Almost all the scientific learning that now exists came to us from the Greeks, or the people who spoke the Greek language. It, therefore, became necessary for the people of other nations who spoke a different language that some among them should learn the Greek language, in order that the learning the Greeks had, might be made known in those nations, by translating the Greek books of science and philosophy into the mother tongue of each nation.

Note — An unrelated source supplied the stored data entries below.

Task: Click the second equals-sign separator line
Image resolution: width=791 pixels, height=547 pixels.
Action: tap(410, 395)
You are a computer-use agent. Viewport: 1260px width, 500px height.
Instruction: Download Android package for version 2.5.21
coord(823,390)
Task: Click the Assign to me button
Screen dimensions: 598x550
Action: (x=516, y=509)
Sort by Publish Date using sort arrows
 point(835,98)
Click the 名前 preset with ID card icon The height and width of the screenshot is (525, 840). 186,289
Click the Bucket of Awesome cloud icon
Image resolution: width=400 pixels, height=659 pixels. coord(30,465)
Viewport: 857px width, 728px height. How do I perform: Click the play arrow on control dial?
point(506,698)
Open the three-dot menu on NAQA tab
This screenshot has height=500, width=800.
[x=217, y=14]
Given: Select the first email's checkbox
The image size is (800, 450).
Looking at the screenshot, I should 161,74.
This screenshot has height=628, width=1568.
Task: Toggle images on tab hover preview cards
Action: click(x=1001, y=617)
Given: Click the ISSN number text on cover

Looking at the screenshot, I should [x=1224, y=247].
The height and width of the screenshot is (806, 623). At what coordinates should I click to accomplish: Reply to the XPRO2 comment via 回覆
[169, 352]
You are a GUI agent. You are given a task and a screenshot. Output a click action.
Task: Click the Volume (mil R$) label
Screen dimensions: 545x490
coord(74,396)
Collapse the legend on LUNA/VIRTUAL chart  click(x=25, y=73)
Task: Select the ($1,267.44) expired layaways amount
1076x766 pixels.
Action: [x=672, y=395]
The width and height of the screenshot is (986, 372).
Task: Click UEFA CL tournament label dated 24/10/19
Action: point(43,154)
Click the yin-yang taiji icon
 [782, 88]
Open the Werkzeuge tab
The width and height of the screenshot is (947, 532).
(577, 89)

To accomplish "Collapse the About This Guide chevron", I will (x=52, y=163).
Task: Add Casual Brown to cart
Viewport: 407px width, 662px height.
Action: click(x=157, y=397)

The study, therefore, of the Greek language (and in the same manner for the Latin) was no other than the drudgery business of a linguist; and the language thus obtained, was no other than the means, as it were the tools, employed to obtain the learning the Greeks had. It made no part of the learning itself, and was so distinct from it, as to make it exceedingly probable that the persons who had studied Greek sufficiently to translate those works, such, for instance, as Euclid’s Elements, did not understand any of the learning the works contained.”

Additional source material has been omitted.